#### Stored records

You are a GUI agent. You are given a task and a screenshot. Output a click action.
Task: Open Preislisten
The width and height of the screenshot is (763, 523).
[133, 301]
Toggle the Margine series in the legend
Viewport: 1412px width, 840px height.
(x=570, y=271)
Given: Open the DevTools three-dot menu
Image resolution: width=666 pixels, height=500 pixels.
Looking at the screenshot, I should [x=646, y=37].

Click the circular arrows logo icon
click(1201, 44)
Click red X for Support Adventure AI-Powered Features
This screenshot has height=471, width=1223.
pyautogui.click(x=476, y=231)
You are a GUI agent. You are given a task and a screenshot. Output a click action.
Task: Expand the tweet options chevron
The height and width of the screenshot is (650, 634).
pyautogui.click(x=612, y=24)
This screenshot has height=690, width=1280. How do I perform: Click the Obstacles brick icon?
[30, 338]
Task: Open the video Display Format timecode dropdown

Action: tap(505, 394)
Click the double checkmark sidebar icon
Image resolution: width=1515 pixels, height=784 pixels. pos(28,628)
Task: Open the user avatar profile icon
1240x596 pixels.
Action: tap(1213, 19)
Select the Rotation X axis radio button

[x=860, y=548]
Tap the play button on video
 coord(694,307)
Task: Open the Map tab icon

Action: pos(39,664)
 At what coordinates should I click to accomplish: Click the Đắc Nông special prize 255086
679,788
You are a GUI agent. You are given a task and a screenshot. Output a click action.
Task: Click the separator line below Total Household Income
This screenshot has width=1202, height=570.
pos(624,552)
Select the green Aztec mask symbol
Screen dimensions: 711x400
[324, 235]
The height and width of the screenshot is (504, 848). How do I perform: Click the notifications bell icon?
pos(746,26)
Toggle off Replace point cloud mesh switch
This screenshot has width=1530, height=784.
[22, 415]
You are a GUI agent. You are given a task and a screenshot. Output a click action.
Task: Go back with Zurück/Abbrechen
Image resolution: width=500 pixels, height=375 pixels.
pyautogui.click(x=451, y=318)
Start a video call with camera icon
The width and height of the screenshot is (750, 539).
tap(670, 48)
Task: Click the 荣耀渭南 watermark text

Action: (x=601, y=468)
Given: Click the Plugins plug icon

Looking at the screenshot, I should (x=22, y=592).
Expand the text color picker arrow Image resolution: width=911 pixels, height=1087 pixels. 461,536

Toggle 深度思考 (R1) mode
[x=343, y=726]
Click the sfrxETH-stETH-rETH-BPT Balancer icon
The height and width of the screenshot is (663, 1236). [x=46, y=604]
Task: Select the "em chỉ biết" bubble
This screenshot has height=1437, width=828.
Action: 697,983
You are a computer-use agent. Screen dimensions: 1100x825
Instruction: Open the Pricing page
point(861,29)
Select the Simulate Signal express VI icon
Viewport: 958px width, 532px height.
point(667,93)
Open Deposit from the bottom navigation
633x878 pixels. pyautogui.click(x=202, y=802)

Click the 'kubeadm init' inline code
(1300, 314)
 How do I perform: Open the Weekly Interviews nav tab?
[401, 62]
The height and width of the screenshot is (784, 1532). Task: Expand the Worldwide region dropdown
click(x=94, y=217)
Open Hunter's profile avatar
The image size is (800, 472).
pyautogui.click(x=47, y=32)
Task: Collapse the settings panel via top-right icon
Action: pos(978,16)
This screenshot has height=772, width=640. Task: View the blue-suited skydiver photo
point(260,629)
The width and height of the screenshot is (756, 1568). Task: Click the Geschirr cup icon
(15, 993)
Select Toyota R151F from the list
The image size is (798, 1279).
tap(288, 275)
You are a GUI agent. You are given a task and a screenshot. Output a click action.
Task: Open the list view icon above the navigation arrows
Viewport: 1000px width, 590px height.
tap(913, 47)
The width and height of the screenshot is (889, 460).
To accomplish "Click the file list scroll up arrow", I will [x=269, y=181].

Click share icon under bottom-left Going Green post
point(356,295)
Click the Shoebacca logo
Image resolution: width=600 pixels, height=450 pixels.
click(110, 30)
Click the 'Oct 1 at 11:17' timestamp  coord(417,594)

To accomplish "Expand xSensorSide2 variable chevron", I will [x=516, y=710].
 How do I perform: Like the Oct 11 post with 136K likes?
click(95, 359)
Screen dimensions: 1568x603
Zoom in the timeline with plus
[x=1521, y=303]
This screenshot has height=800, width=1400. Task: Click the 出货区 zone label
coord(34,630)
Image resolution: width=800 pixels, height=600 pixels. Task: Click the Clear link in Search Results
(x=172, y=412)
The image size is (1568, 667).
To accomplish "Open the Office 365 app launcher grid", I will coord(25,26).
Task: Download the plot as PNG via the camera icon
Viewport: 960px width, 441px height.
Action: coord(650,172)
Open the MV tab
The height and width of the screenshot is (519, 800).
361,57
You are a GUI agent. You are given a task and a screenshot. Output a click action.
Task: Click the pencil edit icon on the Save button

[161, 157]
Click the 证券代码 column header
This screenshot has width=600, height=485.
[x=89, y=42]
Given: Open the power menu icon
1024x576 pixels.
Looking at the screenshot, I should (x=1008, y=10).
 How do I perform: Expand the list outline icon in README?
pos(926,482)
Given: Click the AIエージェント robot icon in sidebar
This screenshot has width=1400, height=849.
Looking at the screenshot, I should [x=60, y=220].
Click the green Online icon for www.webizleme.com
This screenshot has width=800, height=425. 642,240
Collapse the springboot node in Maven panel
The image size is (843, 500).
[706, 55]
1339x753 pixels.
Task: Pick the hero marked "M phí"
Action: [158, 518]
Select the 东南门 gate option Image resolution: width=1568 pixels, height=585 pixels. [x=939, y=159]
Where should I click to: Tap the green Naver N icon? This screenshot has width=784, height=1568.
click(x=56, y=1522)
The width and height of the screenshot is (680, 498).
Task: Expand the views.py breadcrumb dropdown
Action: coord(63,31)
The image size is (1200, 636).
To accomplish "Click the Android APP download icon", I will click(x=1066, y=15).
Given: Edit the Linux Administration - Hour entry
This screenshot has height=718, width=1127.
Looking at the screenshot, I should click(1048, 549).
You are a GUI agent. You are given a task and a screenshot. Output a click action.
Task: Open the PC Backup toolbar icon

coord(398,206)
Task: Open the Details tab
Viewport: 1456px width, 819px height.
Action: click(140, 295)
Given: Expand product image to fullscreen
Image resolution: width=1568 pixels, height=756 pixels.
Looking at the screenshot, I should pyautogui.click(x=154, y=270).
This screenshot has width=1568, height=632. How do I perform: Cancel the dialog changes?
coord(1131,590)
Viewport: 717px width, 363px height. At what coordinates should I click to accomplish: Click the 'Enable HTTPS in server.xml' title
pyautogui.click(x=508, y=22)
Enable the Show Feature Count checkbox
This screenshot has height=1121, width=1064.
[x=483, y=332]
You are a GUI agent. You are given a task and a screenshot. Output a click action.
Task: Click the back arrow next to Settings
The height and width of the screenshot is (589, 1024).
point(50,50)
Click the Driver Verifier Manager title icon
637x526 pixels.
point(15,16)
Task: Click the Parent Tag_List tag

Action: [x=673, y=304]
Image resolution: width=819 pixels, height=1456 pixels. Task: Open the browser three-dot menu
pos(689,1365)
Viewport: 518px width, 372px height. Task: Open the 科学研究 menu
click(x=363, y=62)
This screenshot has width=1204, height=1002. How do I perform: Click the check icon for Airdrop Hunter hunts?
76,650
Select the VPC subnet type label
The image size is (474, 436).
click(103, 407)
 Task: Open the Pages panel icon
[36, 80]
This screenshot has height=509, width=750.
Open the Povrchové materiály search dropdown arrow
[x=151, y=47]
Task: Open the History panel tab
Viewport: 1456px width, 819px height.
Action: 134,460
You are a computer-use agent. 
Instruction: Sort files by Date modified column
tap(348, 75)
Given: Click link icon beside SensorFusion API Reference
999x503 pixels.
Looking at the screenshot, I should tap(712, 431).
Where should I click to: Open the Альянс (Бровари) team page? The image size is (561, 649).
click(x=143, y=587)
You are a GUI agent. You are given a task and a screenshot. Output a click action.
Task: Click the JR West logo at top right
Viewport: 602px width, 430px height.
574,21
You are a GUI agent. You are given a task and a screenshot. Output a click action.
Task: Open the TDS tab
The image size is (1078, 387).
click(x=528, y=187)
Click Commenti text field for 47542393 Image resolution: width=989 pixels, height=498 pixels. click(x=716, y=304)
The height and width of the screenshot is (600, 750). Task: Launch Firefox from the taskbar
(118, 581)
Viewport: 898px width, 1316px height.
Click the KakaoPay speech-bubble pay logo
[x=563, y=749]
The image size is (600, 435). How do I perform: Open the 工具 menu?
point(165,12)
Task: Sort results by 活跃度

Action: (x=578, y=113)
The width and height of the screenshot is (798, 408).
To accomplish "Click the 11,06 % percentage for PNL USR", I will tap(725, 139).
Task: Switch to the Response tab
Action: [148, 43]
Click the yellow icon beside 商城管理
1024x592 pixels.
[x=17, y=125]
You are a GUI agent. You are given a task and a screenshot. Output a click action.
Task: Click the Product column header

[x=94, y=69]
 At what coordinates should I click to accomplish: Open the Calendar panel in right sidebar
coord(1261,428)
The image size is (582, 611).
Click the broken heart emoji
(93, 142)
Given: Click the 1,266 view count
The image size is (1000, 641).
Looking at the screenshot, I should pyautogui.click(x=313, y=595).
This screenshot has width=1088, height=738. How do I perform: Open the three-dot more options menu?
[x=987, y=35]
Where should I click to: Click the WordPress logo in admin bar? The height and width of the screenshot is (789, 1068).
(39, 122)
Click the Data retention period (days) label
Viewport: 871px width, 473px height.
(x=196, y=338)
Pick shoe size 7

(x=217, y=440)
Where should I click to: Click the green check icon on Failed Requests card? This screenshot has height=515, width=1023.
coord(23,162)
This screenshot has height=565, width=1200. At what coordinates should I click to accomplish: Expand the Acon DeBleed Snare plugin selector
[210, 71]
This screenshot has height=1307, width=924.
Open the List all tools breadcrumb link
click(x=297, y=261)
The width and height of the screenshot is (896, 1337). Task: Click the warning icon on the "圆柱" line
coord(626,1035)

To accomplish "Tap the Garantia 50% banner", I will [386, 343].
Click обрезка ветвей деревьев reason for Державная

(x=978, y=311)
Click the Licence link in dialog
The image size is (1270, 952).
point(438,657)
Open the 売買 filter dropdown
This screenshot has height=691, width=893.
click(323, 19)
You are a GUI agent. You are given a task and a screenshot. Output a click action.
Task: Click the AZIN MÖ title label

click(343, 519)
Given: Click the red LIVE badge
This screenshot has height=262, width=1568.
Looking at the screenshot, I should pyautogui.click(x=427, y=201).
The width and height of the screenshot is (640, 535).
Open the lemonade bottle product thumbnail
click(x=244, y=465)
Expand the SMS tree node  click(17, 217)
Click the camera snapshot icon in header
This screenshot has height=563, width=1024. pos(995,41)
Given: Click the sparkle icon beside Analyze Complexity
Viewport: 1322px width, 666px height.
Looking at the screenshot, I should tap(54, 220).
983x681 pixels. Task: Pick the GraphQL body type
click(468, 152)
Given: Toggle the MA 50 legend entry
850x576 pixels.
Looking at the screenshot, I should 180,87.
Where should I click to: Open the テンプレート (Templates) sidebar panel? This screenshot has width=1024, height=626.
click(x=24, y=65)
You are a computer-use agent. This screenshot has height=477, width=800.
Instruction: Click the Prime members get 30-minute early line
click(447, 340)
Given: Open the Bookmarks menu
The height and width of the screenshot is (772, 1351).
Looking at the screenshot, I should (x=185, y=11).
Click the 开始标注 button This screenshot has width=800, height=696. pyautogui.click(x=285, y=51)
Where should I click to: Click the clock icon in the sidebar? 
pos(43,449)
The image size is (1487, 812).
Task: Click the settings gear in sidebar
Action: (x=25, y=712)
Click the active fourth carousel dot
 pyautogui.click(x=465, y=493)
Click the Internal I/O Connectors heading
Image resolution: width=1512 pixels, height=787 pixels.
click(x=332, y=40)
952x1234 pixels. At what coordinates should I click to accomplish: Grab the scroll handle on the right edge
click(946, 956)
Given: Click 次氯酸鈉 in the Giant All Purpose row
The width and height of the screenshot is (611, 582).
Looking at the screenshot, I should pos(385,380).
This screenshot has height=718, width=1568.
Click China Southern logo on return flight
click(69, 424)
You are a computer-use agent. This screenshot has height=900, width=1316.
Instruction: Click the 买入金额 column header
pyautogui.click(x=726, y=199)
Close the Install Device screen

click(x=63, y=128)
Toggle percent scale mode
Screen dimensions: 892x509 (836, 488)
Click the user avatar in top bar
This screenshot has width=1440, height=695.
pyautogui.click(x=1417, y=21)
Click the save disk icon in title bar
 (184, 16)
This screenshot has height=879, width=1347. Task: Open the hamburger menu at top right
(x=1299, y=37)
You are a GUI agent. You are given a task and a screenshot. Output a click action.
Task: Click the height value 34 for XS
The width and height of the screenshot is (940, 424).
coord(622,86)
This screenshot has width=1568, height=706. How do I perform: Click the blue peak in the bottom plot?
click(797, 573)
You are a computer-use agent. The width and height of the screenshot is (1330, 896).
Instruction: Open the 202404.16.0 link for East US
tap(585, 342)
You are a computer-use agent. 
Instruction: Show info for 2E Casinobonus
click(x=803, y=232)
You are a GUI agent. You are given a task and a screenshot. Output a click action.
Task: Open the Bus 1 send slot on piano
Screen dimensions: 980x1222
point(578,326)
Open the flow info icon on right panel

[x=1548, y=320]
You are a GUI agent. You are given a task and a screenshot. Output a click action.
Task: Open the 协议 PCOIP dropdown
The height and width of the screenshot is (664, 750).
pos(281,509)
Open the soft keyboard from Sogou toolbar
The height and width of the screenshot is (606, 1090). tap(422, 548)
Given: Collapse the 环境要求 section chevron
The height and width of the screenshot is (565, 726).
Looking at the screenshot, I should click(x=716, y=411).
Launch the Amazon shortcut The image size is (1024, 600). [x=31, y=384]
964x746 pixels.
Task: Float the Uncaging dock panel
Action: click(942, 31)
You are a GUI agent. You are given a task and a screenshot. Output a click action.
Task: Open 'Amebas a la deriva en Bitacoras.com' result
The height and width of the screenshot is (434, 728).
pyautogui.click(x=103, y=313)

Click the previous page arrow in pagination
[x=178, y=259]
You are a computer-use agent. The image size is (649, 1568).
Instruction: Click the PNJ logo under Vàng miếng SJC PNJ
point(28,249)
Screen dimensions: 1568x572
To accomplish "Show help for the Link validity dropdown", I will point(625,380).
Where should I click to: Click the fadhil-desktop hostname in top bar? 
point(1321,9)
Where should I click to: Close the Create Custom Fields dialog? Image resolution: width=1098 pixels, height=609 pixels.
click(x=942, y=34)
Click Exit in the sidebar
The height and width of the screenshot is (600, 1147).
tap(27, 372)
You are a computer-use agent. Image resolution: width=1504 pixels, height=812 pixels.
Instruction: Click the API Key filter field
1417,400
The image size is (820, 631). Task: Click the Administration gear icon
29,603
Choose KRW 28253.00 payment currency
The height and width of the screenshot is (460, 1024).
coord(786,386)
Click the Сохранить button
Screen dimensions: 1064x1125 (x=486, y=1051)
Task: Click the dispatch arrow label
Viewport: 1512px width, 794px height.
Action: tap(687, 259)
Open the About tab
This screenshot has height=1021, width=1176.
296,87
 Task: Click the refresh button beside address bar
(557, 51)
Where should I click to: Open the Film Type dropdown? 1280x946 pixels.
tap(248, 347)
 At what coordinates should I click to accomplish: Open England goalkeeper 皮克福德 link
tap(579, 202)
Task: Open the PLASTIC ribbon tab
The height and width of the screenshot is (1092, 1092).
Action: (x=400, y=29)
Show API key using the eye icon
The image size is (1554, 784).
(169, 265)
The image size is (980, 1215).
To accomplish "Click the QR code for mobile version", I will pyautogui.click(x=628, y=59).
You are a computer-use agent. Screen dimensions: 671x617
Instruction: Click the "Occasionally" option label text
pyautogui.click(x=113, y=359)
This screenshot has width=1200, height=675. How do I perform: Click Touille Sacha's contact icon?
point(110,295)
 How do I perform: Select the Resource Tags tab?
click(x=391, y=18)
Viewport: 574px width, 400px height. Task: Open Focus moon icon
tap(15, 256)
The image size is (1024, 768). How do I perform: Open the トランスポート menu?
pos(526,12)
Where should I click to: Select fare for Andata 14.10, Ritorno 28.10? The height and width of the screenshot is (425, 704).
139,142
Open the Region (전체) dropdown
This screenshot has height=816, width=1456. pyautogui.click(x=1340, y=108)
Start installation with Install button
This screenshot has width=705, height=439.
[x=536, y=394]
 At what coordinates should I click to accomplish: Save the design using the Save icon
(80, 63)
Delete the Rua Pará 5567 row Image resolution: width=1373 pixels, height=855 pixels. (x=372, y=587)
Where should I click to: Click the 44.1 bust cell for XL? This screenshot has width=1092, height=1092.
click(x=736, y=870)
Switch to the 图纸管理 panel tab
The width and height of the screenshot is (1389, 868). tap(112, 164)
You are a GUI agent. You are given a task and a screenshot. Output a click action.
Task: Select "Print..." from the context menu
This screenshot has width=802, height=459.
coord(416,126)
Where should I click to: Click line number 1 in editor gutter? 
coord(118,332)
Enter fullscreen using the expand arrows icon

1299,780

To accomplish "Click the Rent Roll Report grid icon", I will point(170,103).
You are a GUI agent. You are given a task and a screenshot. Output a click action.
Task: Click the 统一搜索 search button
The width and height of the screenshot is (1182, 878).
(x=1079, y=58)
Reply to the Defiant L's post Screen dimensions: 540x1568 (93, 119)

#### ASSIGNED TASK
A single number is expected: how many lines in the entries above hold the word "chevron".

#### EXPECTED ANSWER
3